[video] Sepp Hochreiter - 2018-05-04

Johannes Kepler University Linz

Image credit: Wikipedia


Deep Learning in Linz (Sepp Hochreiter, Johannes Kepler University Linz)


Deep Learning has emerged as one of the most successful fields of machine learning and artificial intelligence with overwhelming success in industrial speech, language and vision benchmarks. Consequently it evolved into the central field of research for IT giants like Google, facebook, Microsoft, Baidu, and Amazon. Deep Learning is founded on novel neural network techniques, the recent availability of very fast computers, and massive data sets.

The main obstacle to learning deep neural networks is the vanishing gradient problem, which impedes credit assignment to the first layers of a deep network or to early elements of a sequence. Most major advances in Deep Learning can be related to avoiding the vanishing gradient.
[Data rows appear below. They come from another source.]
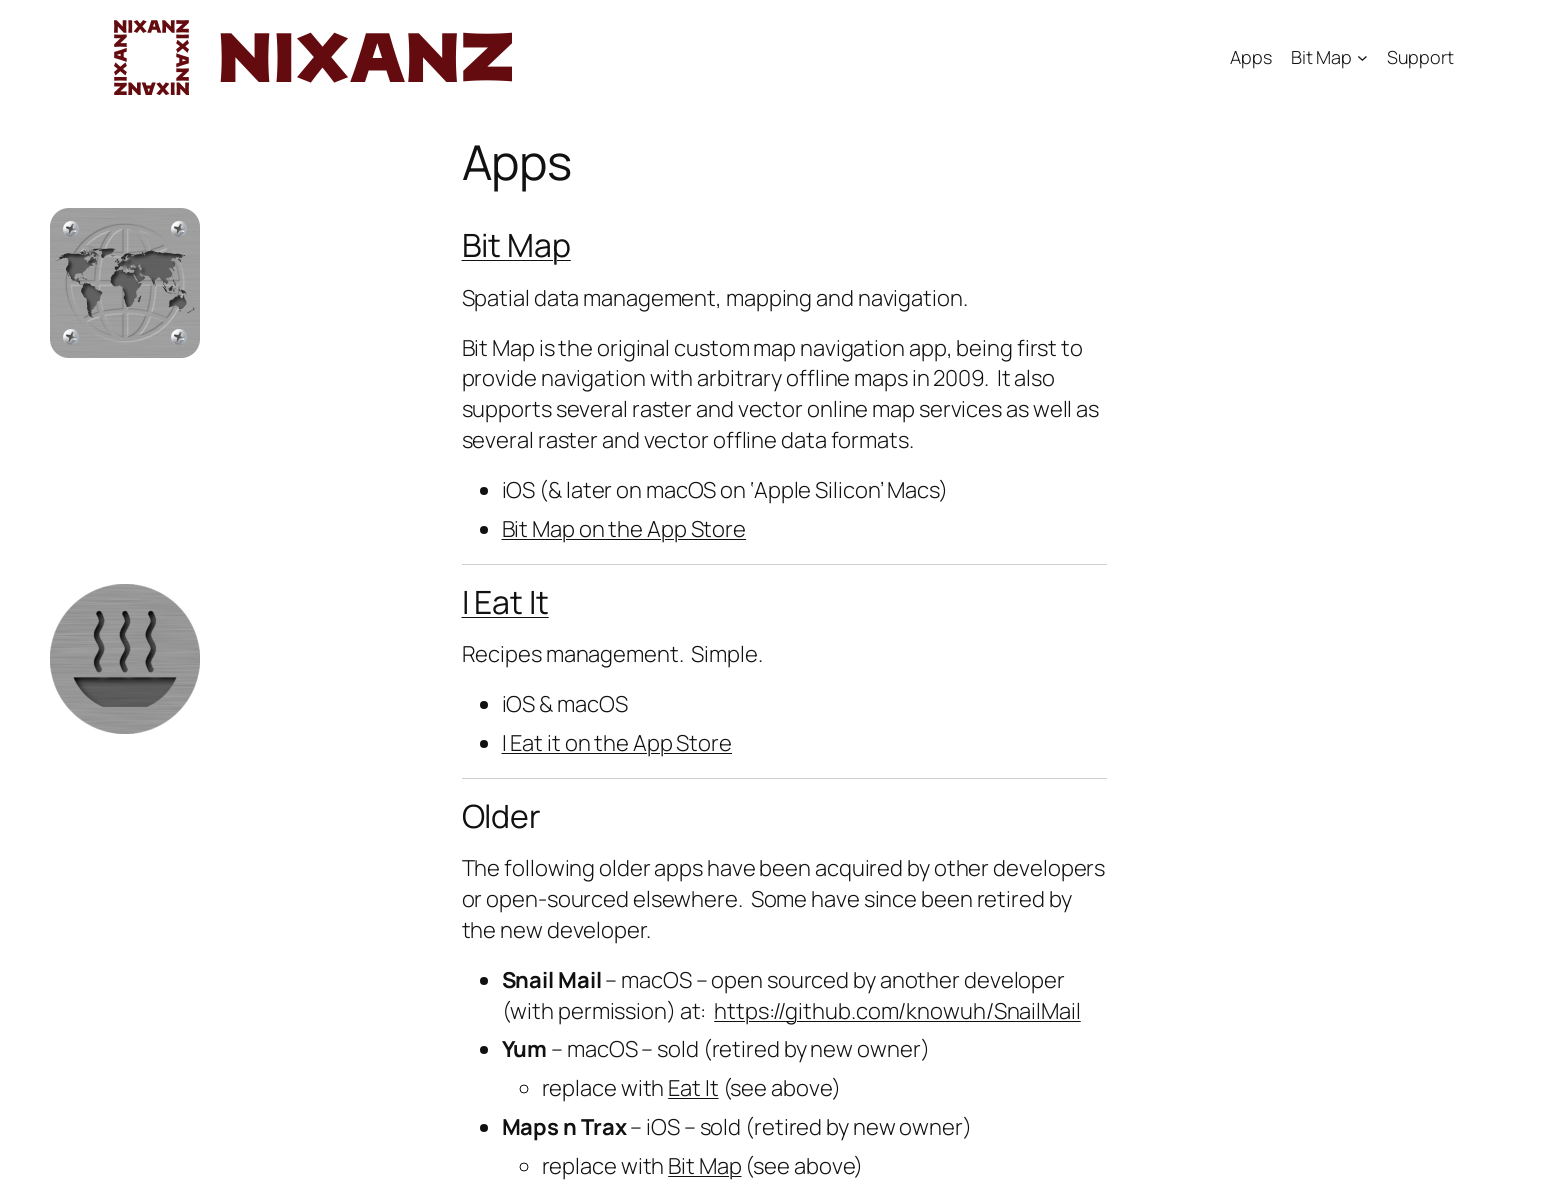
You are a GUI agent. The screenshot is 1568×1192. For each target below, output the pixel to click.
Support (1420, 57)
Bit (485, 245)
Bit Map (1321, 57)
These advances include unsupervised stacking, ReLUs, residual networks, highway networks, and LSTM networks.

Our current research is on self-normalizing neural networks (SNNs) which automatically avoid the vanishing gradient. SNNs are proved to converge to neuron activations having mean zero and variance one across samples using the Banach fixed-point theorem even under the presence of noise and perturbations.
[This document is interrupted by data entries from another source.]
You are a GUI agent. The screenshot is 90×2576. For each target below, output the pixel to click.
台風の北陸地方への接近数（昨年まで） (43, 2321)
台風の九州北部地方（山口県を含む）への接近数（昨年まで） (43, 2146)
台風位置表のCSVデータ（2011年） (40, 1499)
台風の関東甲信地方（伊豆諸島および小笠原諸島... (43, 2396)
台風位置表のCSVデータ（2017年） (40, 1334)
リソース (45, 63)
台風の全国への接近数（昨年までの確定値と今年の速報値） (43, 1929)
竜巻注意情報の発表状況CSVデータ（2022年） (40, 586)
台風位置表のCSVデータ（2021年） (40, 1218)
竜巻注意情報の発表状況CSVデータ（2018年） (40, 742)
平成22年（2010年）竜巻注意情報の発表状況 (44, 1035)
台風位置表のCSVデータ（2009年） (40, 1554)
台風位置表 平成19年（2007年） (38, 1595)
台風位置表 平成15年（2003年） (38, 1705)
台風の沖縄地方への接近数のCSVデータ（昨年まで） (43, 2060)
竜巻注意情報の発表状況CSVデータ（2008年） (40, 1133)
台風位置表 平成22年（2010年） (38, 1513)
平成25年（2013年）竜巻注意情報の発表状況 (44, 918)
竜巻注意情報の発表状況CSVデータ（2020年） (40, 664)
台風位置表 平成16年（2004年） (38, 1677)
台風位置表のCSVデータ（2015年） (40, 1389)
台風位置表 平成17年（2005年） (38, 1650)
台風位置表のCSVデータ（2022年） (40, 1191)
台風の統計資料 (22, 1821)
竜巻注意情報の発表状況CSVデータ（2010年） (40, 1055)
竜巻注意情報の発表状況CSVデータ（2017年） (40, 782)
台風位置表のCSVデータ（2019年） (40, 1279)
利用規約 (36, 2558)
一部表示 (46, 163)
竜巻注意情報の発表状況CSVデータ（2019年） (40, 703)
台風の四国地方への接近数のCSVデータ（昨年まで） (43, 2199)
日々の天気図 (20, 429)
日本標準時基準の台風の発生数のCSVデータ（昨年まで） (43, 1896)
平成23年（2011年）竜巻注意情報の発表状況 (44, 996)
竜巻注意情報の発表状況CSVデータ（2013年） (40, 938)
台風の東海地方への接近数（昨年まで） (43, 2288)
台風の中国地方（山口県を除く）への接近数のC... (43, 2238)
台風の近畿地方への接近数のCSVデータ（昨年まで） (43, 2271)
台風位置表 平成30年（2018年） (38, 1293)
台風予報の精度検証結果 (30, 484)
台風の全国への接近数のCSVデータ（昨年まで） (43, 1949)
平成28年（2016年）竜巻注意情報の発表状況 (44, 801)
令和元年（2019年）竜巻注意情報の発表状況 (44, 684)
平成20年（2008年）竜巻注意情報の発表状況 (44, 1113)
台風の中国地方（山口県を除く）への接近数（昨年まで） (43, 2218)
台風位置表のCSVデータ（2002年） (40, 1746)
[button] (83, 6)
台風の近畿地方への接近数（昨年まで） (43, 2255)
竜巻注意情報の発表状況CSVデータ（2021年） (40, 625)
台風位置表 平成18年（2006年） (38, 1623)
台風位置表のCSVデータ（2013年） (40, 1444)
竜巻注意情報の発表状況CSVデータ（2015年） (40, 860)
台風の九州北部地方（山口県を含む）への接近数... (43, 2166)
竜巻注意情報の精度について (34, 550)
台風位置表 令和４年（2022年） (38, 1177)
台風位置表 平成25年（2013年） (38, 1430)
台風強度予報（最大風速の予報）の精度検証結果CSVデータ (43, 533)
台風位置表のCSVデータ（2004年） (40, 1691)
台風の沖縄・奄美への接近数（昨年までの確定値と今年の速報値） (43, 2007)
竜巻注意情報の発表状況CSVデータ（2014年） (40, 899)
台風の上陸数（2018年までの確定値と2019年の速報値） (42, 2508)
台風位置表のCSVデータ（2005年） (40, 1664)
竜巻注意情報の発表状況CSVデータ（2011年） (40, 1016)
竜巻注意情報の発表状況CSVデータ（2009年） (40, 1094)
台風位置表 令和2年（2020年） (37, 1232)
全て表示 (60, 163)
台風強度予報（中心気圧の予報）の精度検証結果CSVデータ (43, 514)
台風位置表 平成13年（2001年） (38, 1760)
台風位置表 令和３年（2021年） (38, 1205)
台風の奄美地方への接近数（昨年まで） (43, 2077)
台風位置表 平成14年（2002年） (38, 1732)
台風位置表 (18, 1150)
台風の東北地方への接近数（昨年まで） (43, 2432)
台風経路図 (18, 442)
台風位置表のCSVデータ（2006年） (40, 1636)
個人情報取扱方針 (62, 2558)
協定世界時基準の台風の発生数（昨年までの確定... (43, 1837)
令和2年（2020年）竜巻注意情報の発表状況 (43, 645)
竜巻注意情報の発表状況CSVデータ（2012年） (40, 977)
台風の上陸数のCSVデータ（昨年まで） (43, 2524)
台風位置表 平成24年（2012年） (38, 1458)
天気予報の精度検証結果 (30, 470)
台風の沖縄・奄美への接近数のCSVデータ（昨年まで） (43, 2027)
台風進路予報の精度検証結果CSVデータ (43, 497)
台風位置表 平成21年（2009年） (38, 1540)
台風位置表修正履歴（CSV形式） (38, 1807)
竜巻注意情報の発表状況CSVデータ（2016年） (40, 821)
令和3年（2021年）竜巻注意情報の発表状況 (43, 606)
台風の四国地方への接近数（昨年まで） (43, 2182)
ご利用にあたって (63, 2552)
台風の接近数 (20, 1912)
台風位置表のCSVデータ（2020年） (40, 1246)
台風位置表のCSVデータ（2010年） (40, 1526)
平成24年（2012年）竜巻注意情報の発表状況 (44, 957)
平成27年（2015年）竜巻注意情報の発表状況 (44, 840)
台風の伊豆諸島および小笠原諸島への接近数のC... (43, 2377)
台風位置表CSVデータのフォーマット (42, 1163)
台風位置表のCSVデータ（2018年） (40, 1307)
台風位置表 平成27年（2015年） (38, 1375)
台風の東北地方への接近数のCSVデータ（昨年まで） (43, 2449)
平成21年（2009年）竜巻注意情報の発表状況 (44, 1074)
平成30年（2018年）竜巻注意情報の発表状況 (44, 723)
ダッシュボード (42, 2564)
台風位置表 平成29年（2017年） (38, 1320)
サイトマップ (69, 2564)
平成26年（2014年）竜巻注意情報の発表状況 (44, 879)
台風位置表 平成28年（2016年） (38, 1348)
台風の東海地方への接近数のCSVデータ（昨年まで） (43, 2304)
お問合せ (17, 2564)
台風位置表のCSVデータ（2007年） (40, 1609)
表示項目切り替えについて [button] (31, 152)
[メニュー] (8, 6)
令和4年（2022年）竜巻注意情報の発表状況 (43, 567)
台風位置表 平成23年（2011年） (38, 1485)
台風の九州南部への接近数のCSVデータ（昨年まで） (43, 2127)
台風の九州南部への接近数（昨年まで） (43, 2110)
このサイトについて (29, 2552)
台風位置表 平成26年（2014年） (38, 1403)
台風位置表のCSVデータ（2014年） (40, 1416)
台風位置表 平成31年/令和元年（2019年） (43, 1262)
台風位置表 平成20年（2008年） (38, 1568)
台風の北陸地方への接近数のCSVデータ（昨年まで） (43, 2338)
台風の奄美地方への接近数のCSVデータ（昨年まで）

Generative adversarial networks (GANs) excel in generating images with complex generative models for which maximum likelihood is infeasible. We proved using the theory of stochastic approximations that a two time-scale update rule for training GANs converge under mild assumptions to a local Nash equilibrium. Using an analog to electric fields we derived Coulomb GANs for which it can be shown that there exists only one local Nash equilibrium that is the global one. With Coulomb GANs the learning problem is formulated as a potential field, where generated samples are attracted to training set samples but repel each other.

Recently we focused on reinforcement learning and improved the credit assignment for delayed rewards. For delayed reward, Monte Carlo (MC) has high variance while temporal difference (TD) like Q-learning or SARSA has a very slow correction of its bias. We show that our LSTM-based approach to credit assignment learns exponentially faster than MC and TD for delayed rewards.